Let’s say you are a senior executive seeking the right skin in the game job opportunity. You’re impatient, you want action. You want a steady flow of networking meetings, job interviews, and SITG C-Level executive type job offers. You are ready to write your equity check, start working, and lead your team, producing results towards your upcoming liquidity event. Okay, I hear you loud and clear. Let’s get started now!

HERE’S YOUR MASTER JOB SEARCH TO DO LIST:

 If you lack a home office then rent an inexpensive, established, private temp office set up with a receptionist, desk, file drawers, computer, email, fax, and long distance phone with voicemail.

 Write your Indiana J. (optional), especially if you haven’t looked for a job in many years. Your IJ Bio should help strengthen your interviewing skills and your resume whether you have it done professionally or do it yourself.

 Write your powerful, influential resume reflective of your credentials, results, contributions to company growth, sales, profits, and functional title(s).
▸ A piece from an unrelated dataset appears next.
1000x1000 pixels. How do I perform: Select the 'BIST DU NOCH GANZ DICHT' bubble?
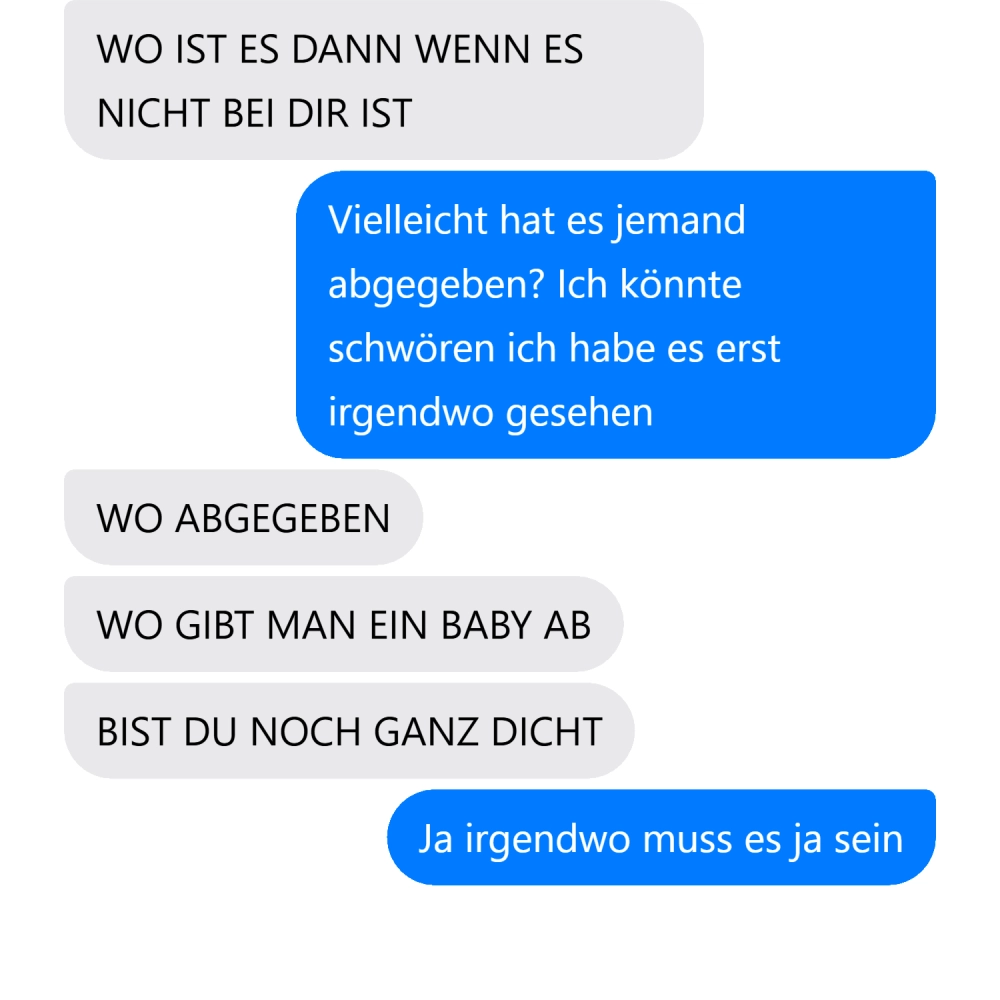click(x=349, y=730)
Instead of listing just responsibilities, mention obtained results. Avoid adjectives. Provide data, key performance indicators (KPIs), performance measures you tracked, critical key metrics achieved such as EBITDA, and sales growth. Keep the PEG hiring authority target for your resume in mind (see chapter 5).

 Write a focused, influential, persuasive cover letter (see chapter 5).

 If you want expert help writing your resume, check out the three qualified and proven professionals I recommend in chapter 5 and select one to best assist you with your resume and cover letter (mention that I referred you).

 Select references that you have worked with and for, and mail them your resume to obtain reference letters from them. Ask for at least a paragraph on their letterhead confirming any of your accomplishments stated in your resume that they can verify (see chapter 7). Most PEG clients I have represented view typical reference checks with a grain of salt. Exceptions would be other PEGs that employed my clients and people known to my clients. My approach to references has been successful through trial and error for over twenty-five years. It’s based on you producing a people profile who know you professionally and are authoritative within their company. Even list those individuals you might prefer the PEG not to contact for reasons discussed later. For many skin in the game job seekers, chapter 7 may be the most difficult chapter to emulate.

 Set up your LinkedIn profile (see chapter 8).

 Are you consulting part time while seeking skin in the game job opportunities? PEGs often engage specialist consultants on projects that can lead to full-time opportunities. Make up and order 100 inexpensive tasteful consulting brochures and business cards (see chapter 10).

 Prepare your presentation portfolio for PEG meetings. Order a dozen Esselte Oxford Poly 8-Pocket Folder-Letter Size (see chapter 10).

 Rehearse your three minute personal elevator pitch (see chapter 8).

 Organize your networking plan (see chapter 6).

 Order 500 business cards with your name, address, city, state, zip, your email, cell phone, and home phone (with 24/7 voicemail capability) on the front. On the reverse side print your skin in the game function and whatever industry or industries you are focusing on.

 Do your research for targeted middle market PEGs to contact and targeted PEG portfolio companies in industries your background matches (see chapter 9).

 Once you’re ready for a job offer, check out chapter 11.

 Conclude your to skin in the game job search (see chapter 12).

Maybe you are one of the lucky ones who is a graduate of a branded school with high class rankings and have your MBA. You are employed with no job history gaps and you have the right connections, a dynamite resume, and you interview famously. If there is a PEG with a SITG C-Level job match for you, congratulations; you will be hired. For the rest of you, this book will help you get there if you are interested, qualified, and can actually do the SITG C-Level job well. The advice I offer in this book will definitely help you if you’re willing to do the work. Good luck!